A tumor growth model with autophagy: the reaction-(cross-)diffusion system and its free boundary limit

TL;DR

This paper develops a reaction-(cross-)diffusion tumor growth model incorporating autophagy, linking it to a free boundary system, and demonstrates that autophagy leads to exponential tumor growth, supported by analytical and numerical results.

Contribution

It introduces a novel reaction-(cross-)diffusion model with autophagy effects and connects it to a free boundary limit, providing analytical solutions and growth insights.

Findings

Autophagy causes exponential tumor growth.

The free boundary model converges to a well-mixed cell ratio.

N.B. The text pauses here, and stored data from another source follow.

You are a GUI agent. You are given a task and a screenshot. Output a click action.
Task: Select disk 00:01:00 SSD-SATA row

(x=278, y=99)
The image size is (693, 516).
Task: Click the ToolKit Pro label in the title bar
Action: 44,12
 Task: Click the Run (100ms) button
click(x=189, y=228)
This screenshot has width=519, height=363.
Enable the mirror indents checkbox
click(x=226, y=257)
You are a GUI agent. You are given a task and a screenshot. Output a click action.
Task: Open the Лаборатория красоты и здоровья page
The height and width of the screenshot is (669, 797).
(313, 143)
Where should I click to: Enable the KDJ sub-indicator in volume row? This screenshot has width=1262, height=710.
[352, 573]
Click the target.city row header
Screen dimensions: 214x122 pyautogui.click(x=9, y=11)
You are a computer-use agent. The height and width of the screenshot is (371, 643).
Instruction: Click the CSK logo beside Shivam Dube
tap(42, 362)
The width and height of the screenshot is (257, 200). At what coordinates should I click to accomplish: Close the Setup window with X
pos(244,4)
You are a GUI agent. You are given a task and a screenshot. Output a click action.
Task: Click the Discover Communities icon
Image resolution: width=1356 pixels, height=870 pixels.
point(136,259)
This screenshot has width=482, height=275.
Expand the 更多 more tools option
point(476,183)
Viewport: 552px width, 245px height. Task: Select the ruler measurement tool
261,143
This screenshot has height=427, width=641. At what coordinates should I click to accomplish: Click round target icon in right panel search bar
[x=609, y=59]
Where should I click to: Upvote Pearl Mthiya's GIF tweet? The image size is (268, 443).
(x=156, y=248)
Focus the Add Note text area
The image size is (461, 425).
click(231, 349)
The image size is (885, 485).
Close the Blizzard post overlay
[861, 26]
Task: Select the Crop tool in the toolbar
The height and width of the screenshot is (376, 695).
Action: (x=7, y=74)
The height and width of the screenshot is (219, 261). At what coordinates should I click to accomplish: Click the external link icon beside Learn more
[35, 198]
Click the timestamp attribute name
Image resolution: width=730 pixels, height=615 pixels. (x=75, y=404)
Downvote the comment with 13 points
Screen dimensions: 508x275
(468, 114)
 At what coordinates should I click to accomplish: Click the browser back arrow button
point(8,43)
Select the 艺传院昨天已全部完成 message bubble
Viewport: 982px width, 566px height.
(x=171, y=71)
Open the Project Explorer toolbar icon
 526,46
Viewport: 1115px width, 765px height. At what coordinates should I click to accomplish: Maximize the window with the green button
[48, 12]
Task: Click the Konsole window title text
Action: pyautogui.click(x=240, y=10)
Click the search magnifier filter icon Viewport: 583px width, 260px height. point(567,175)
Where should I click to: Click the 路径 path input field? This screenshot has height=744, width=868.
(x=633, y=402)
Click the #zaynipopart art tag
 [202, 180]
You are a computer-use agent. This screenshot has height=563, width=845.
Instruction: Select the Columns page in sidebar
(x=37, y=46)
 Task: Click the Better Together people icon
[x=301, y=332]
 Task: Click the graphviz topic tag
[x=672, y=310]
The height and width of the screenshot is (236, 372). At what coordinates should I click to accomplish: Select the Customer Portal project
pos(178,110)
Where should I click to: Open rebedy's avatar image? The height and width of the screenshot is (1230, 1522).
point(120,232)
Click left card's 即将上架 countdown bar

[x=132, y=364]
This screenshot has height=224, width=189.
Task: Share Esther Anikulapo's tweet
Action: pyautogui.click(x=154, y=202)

Numerical simulations confirm analytical predictions.

Abstract

In this paper, we propose a tumor growth model to incorporate and investigate the spatial effects of autophagy. The cells are classified into two phases: normal cells and autophagic cells, whose dynamics are also coupled with the nutrients. First, we construct a reaction-(cross-)diffusion system describing the evolution of cell densities, where the drift is determined by the negative gradient of the joint pressure, and the reaction terms manifest the unique mechanism of autophagy. Next, in the incompressible limit, such a cell density model naturally connects to a free boundary system, describing the geometric motion of the tumor region. Analyzing the free boundary model in a special case, we show that the ratio of the two phases of cells exponentially converges to a ``well-mixed" limit. Within this ``well-mixed" limit, we obtain an analytical solution of the free boundary system which indicates the exponential growth of the tumor size in the presence of autophagy in contrast to the linear growth without it. Numerical simulations are also provided to illustrate the analytical properties and to explore more scenarios.